Летучие мыши появляются ночью. Та, которой не стало. Табакерка императора - Вежинов Павел. Страница 69
Что же касается Тоби…
Тоби был очень славный юноша и самых строгих правил. Это мы заметили вовсе ему не в упрек. Может, он чуть–чуть и пыжился, но его выручало чувство юмора.
– Ничего не попишешь, приходится, – заявил он.
– Что тебе приходится? – спросила рыженькая Дженис.
– Быть женой Цезаря, – ответил Тоби. – Заведующий местным отделением банка Хуксона – он явно смаковал свой титул – должен вести себя безупречно. Лондонские банки забулдыг не держат.
– Будто бы только лондонские? – поинтересовалась Дженис. – По–моему, даже во французском банке редко встретишь кассира, прячущего под конторкой красоток или наклюкавшегося во время работы.
– Можно подумать, – задумчиво вставила Елена Лоуз, – что пьянство и разгул изо всех сил поощряются в остальных банках мира.
Тоби несколько смутился. Он погладил усики и ответил совершенно серьезно:
– Банк Хуксона, – сказал он, – один из старейших в Англии. В этом самом помещении Хуксоны работали с незапамятных времен, когда были еще золотых дел мастерами, – он повернулся к Еве. – У папы в коллекции даже есть такая золотая штучка, которая служила им эмблемой.
Тут, как обычно, последовала напряженная пауза. Хобби сэра Мориса – его коллекция служила мишенью для острот в семье, признававшей, однако, что среди разного хлама там попадаются просто чудесные вещицы.

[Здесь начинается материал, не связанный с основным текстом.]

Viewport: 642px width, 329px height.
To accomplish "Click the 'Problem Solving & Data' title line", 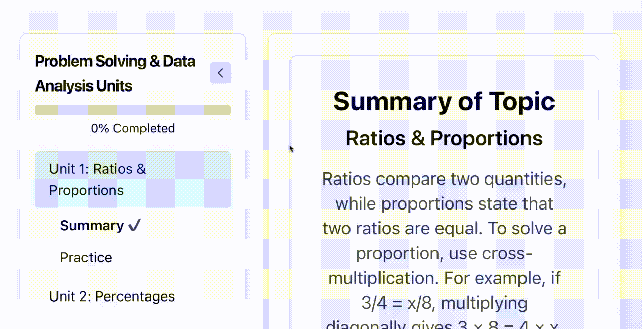I will [115, 62].
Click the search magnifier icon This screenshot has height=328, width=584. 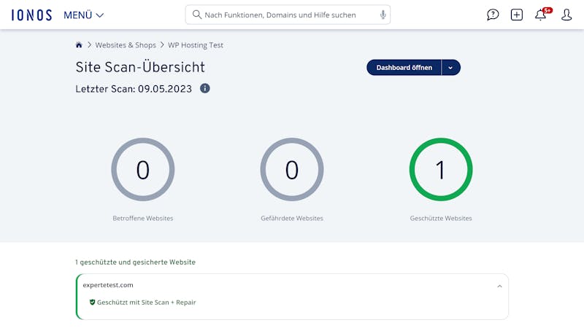click(x=196, y=15)
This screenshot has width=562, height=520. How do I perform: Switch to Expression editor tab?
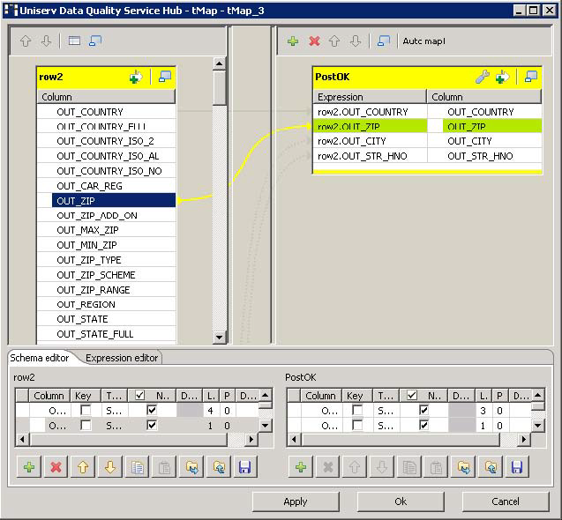point(122,358)
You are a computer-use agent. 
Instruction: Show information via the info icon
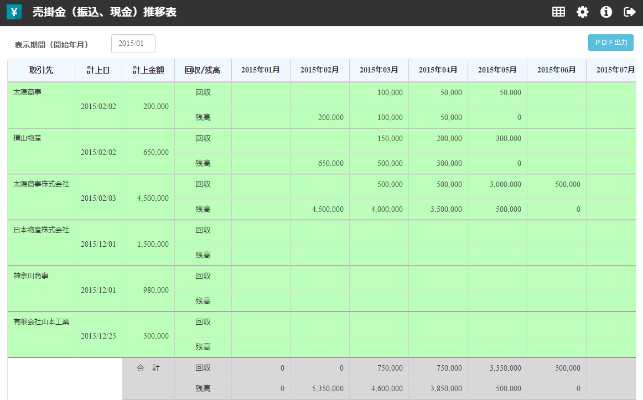[606, 12]
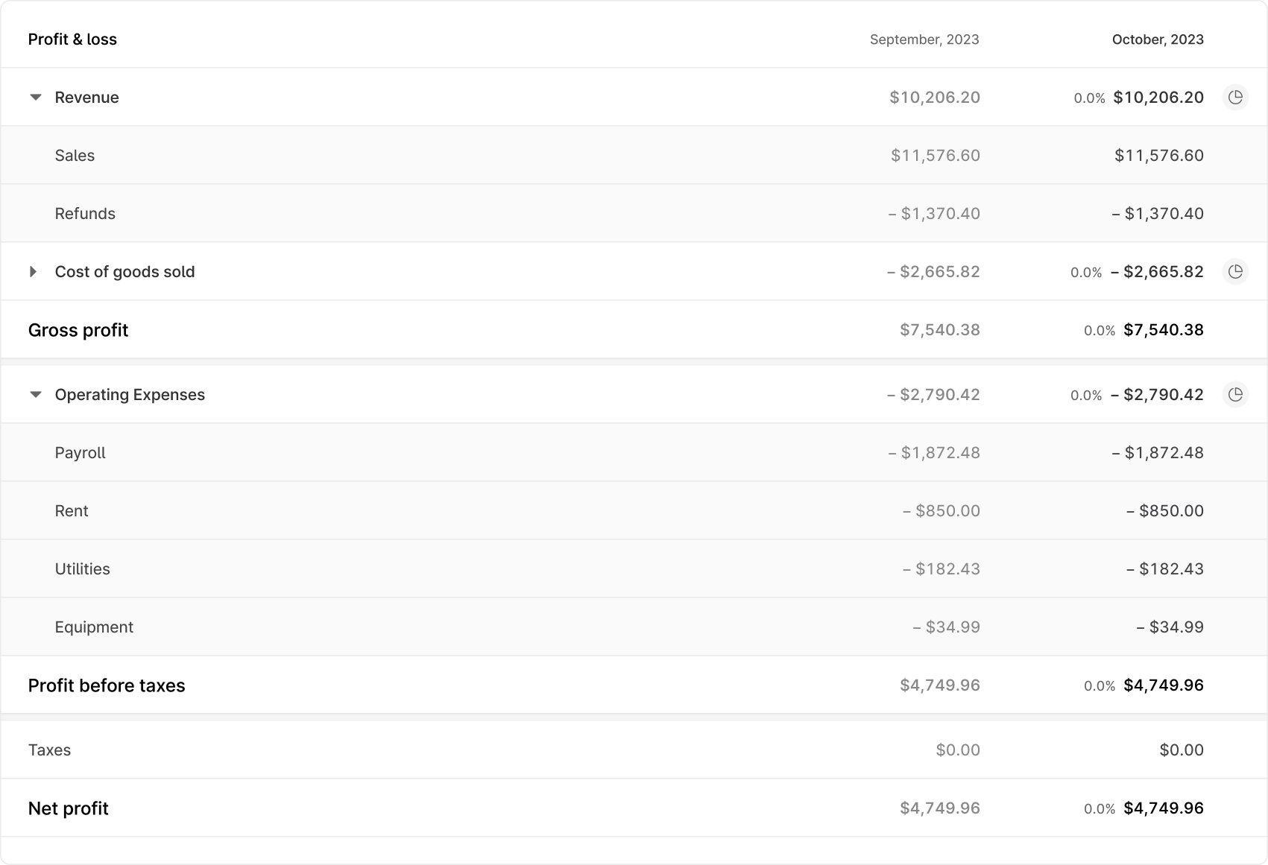Click the Sales row label
The image size is (1268, 865).
75,155
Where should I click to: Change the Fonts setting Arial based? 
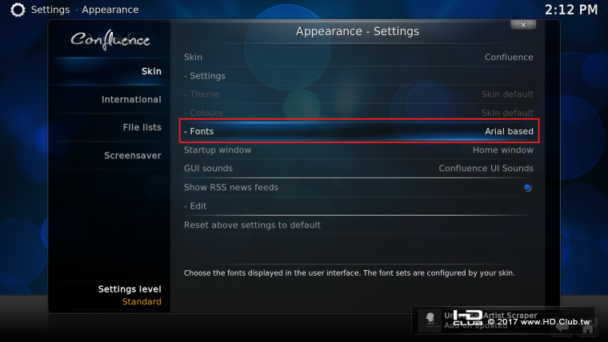(358, 131)
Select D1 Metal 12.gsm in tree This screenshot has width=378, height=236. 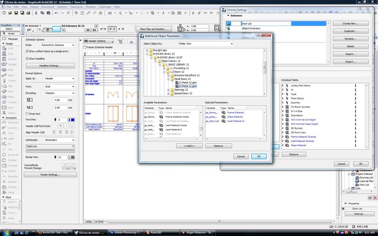coord(187,82)
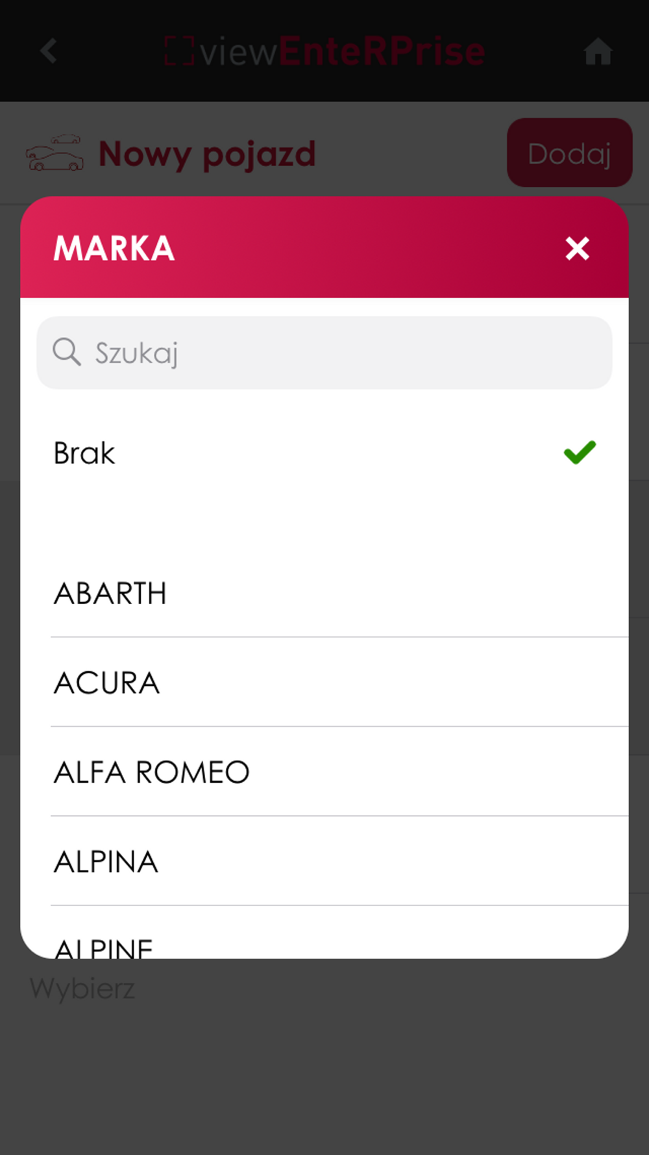Go to the home screen icon
Screen dimensions: 649x1155
coord(598,51)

Помещалась коллекция у него в кабинете, в просторной комнате во втором этаже окнами на улицу. Вечерами он засиживался допоздна с лупой в руке над своими сокровищами. Ева и Нед в недоброе старое время несколько раз смотрели из спальни на незанавешенное окно напротив, на старика, запомнившегося ей славным лицом, и на застекленные горки вдоль стен.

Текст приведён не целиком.